890 F.2d 420: Unpublished Disposition
- 890 F.2d 420
Before HUG, FARRIS and REINHARDT, Circuit Judges.
This diversity action for declaratory judgment was brought by Commercial Union Insurance Company ("the Carrier") to determine whether it owed a duty to defend and indemnify the Bauers in a lawsuit brought against them by persons who were injured in an explosion on a boat that was previously owned by them. The Carrier had provided a policy of insurance on the boat during the time it was owned by the Bauers. The claim against the Bauers was for negligence during the time that they owned the boat. The Carrier contends that the policy only covers liability for damages occurring during the time the policy was in force. The Bauers contend that coverage extends to damages resulting from any negligence of theirs with respect to the boat during the duration of the policy.
The Bauers first contend that the express language of the policy is ambiguous and under California law must be interpreted favorably to the insured. So interpreted, they contend the language of the policy provides coverage. The Bauers also contend that, even if the language of the policy does not cover the claim, the Carrier's agents "misrepresented the terms of the policy and/or their effect," thus imposing an obligation on the Carrier to extend the coverage to these claims.
The Carrier moved for summary judgment, which was granted by the district court. The judgment provided that the Carrier had no duty to defend nor to indemnify the Bauers on the claims filed against it. In its motion for summary judgment, the Carrier maintained that there were essentially only two facts that were pertinent--the date the insurance policy was canceled when the boat was sold, and the date of the injuries when the boat exploded after it was sold. There was no dispute as to these facts. It is clear that the injuries occurred after the date of the cancellation of the policy. The Carrier's motion for summary judgment, however, made no mention of the allegation of the Bauers in their Fifth Affirmative Defense that the Carrier's agents had "misrepresented the terms and/or effects of the policy." This allegation does present a factual question.
Fed.R.Civ.P. 56(c) for summary judgment states:
The judgment sought shall be rendered forthwith if the pleadings, depositions, answers to interrogatories, and admissions on file, together with the affidavits, if any, show that there is no genuine issue as to any material fact that the moving party is entitled to a judgment as a matter of law.
An issue of material fact for summary judgment purposes is one that is "relevant to an element of a claim or defense, and whose existence might affect the outcome of a case." United States v. Grayson, 879 F.2d 620, 622 (9th Cir.1989); T.W. Elec. Serv., Inc. v. Pacific Elec. Contractors Ass'n., 809 F.2d 626, 630 (9th Cir.1987).
It is clear that the existence of the fact of agents' misrepresentations, if established, might affect the outcome of a case. The issue before us, therefore, is whether the Bauers were required at that point to produce evidence of such agent misrepresentation in order to survive summary judgment.

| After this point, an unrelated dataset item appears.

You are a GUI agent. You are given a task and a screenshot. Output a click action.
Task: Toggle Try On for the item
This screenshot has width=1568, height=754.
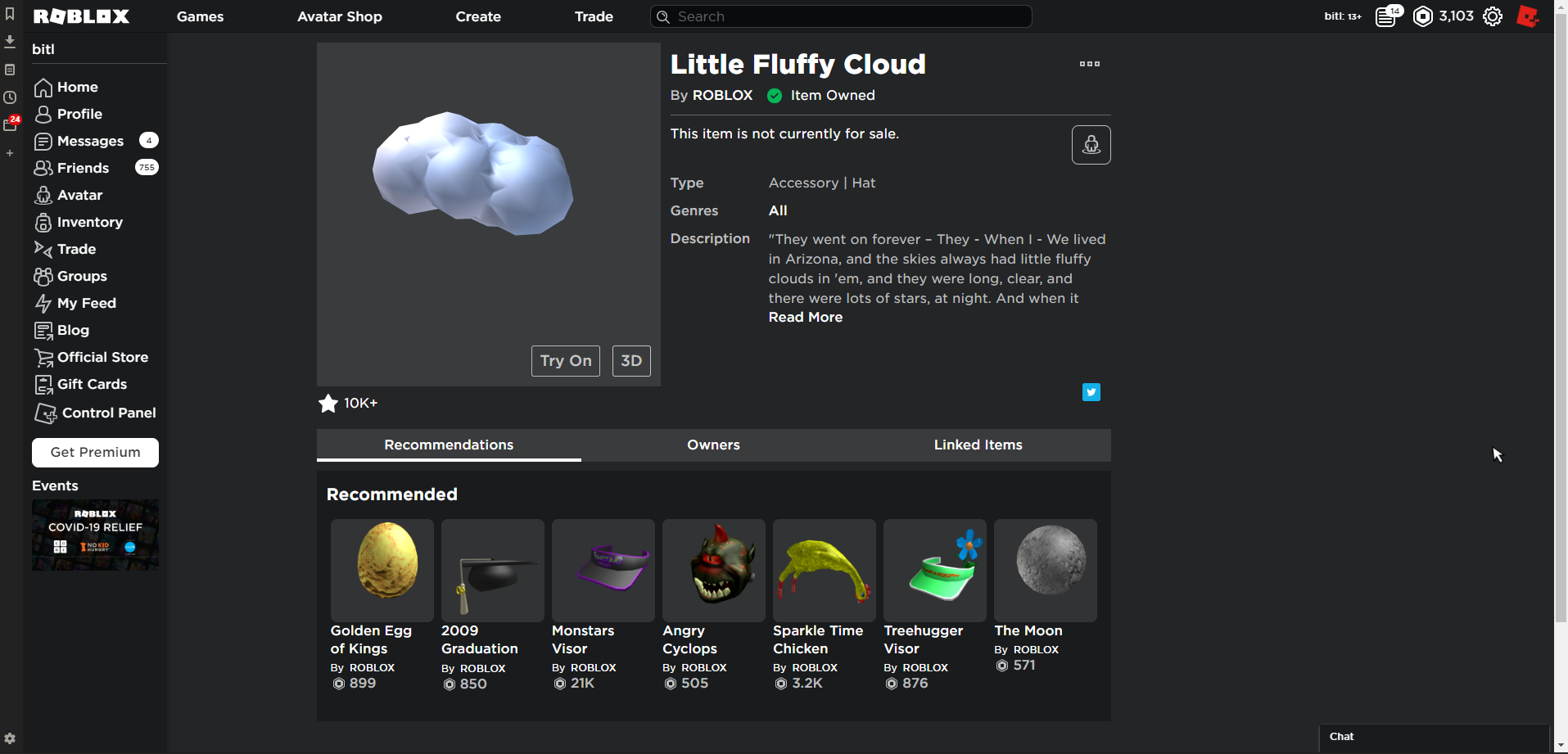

The Supreme Court recently held that
[A] party seeking summary judgment always bears the initial responsibility of informing the district court of the basis for its motion and identifying those portions of "the pleadings, depositions, answers to interrogatories, and admissions on file together with the affidavits, if any," which it believes demonstrate the absence of a genuine issue of material fact.
Celotex Corp. v. Catrett, 477 U.S. 317, 323 (1986). The non-moving party bears the burden of producing evidence to support its claim only after the moving party has met its burden. Id. at 324. In this case, the Carrier did not inform the court of the basis for its motion with regard to the Bauers' allegation of misrepresentation by the Carrier's agents, nor did it identify any portions of the "pleadings, depositions, answers to interrogatories, and admissions on file," or provide any affidavits that support its contention that there was no genuine issue of material fact concerning agent misrepresentation. The Carrier did not meet its initial burden under Rule 56 and thus the Bauers were not required to produce evidence of agent misrepresentation in order to defeat the summary judgment. The summary judgment was erroneously granted. Accordingly, we need not reach the question whether the language of the policy affords coverage for the claim.